When they returned it was about ten in the evening and the stable yard was settling down for the night.  Only a few horses were still awake, I was one, and I noticed them arrive.  Quietly opening my door, so not to disturb Ruby who was sleeping soundly in the next box, I went to greet the two horses.

     “’as you seen Stroller?”  Josh whispered.  I nodded:

    “’e, I mean he came back in great agitation about an hour ago,”  I replied, “he was going on about witch horses!  I don’t know what he was on about.”

    “Me,”  Silver said.

     “You?  Why should Stroller think you’re a witchhorse Silver?”

     “If I knew that B’, I’d be a wiser ‘orse,”  was Silver’s reply.


Meanwhile, in the livery yard, Stroller couldn’t sleep.  His pacing and general banging about meant Ben, in the next door box, couldn’t sleep either.

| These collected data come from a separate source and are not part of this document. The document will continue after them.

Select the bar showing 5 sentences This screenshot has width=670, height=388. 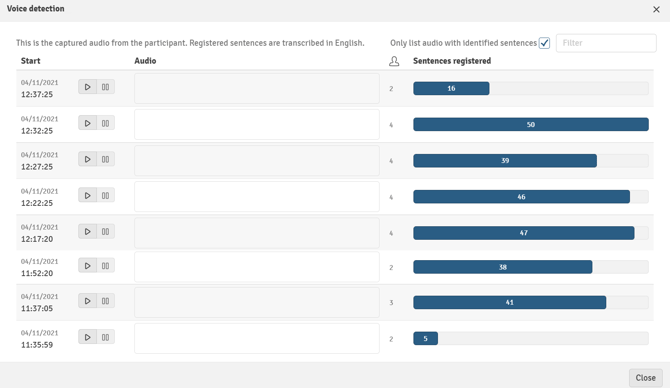point(425,339)
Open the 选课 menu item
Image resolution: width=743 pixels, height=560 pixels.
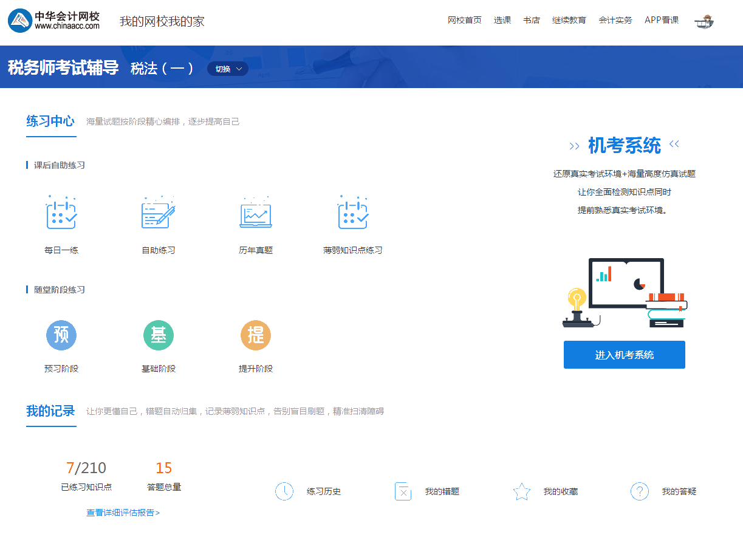502,20
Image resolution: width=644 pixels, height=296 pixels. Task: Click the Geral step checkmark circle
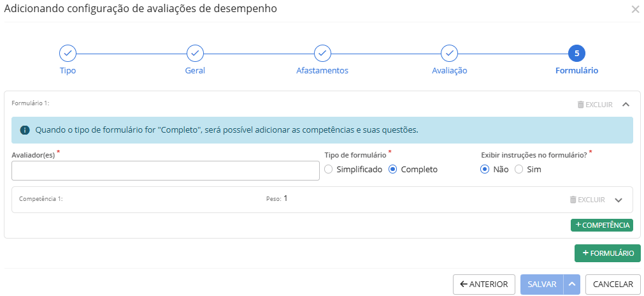click(195, 53)

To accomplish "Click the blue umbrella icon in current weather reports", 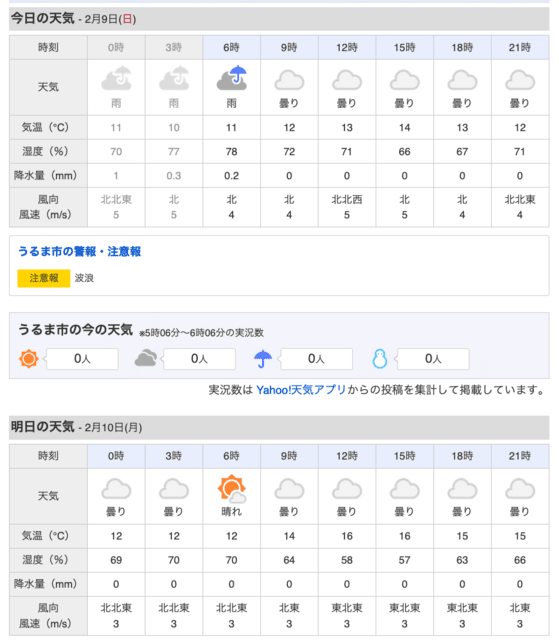I will tap(263, 358).
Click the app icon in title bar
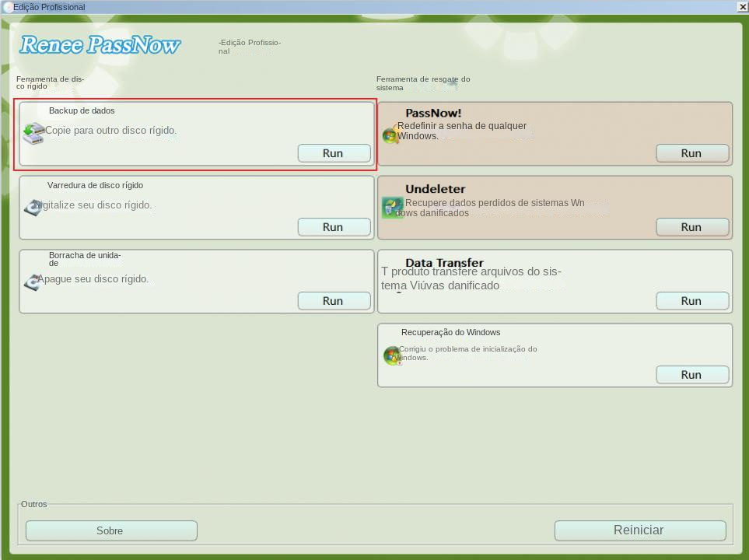 pyautogui.click(x=7, y=7)
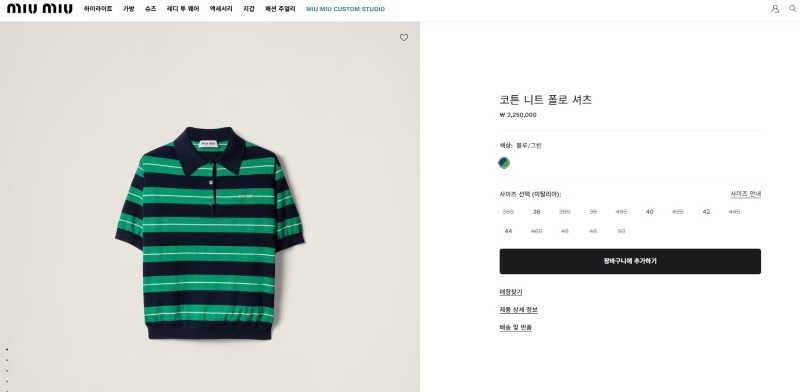Screen dimensions: 800x392
Task: Select available size 36
Action: (536, 212)
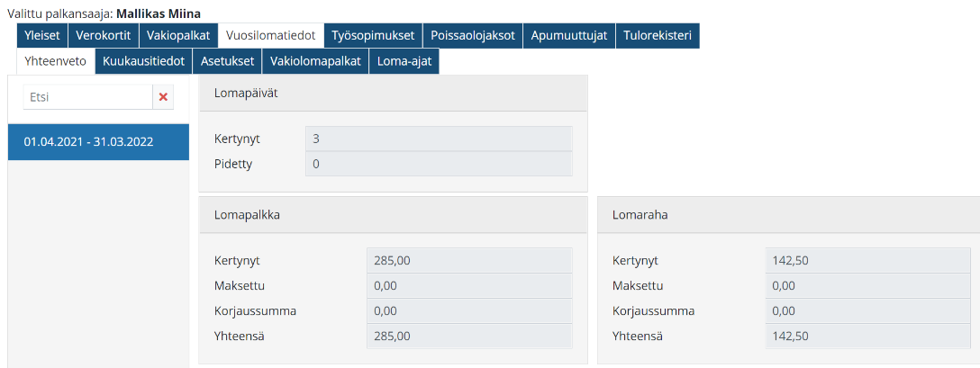
Task: Click the Lomapäivät Pidetty field
Action: pos(439,164)
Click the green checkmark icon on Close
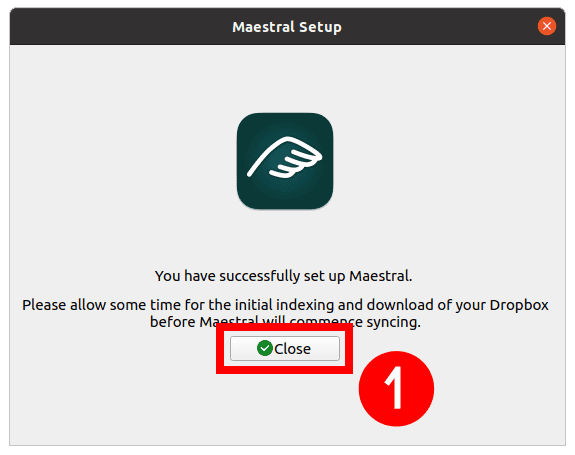 click(x=265, y=348)
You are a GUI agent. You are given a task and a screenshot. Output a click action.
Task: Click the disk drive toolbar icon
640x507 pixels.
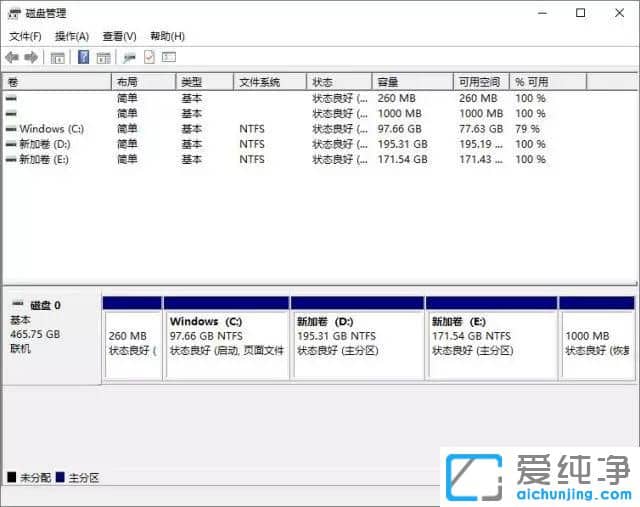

     “Stroller, please, go to sleep mate,”  he yawned.  Stroller replied:

     “But Ben, I can’t sleep, not after what I’ve seen tonight.  I can’t work any of it out!  Until I do that, I’ll never sleep.”  Ben, resigned to not getting any sleep that night, opened his door, went out into the yard and closed it behind him.  Turning to Stroller he said:

     “Right let’s go and sort this out for good.”

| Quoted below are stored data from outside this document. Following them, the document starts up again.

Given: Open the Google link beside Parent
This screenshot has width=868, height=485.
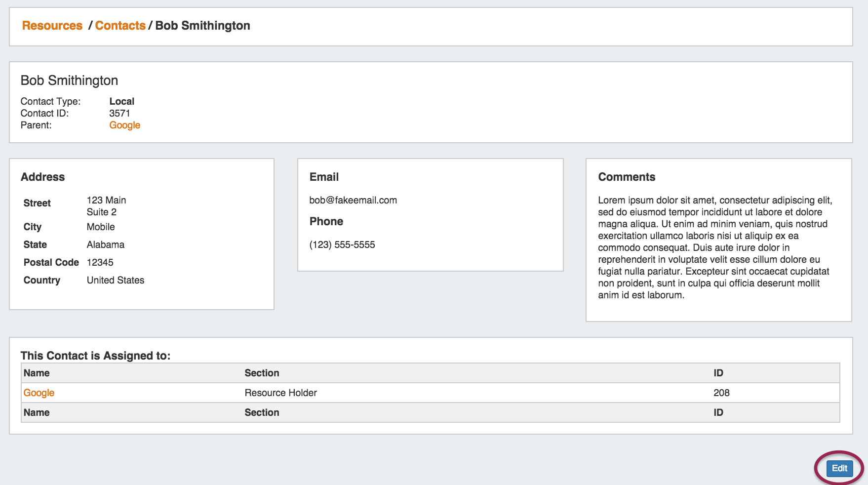Looking at the screenshot, I should click(124, 125).
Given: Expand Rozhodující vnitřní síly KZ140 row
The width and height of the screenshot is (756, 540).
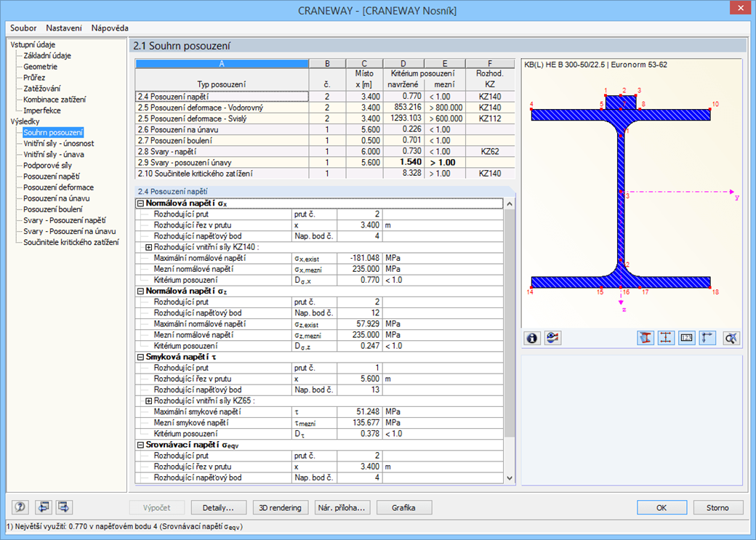Looking at the screenshot, I should pyautogui.click(x=148, y=247).
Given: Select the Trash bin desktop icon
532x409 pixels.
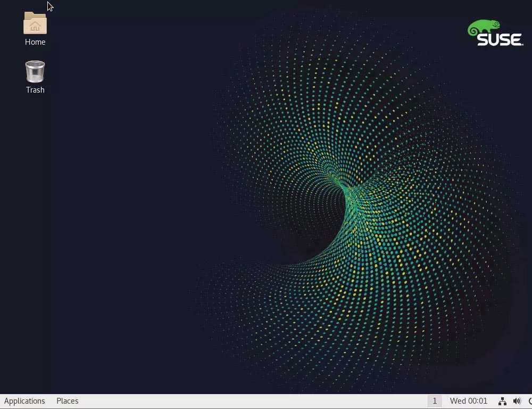Looking at the screenshot, I should point(35,72).

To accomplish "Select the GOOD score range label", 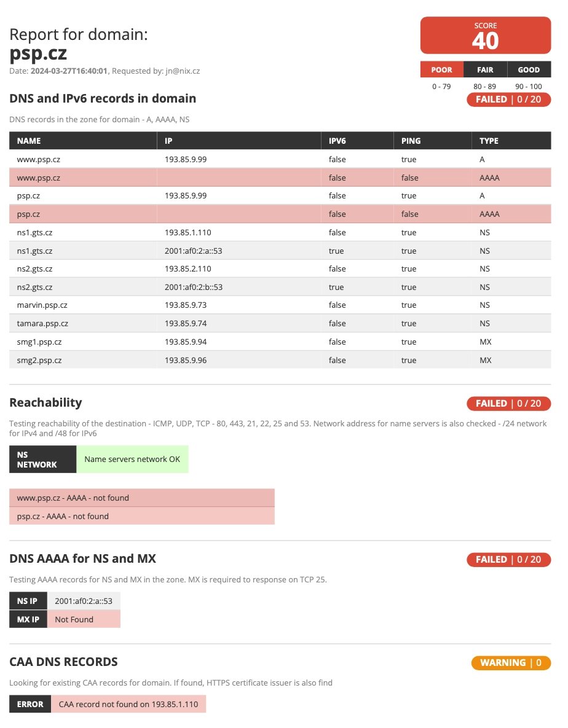I will click(x=529, y=70).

     “What?  Now?  Now’s too late!”  Stroller protested,  “It’s too late today, let’s do it in the morning.”

      “No,” Ben replied, “It’s eating at you now, and I’m not going to get any sleep as it is with you banging about in your box as you are, and if we sort it, then you’ll be a lot happier Stroller.”  Ben took the bolt of Stroller’s door in his teeth and drew it back.

     “Come on,”  he urged.

     “Where are we going Ben?”  Stroller asked.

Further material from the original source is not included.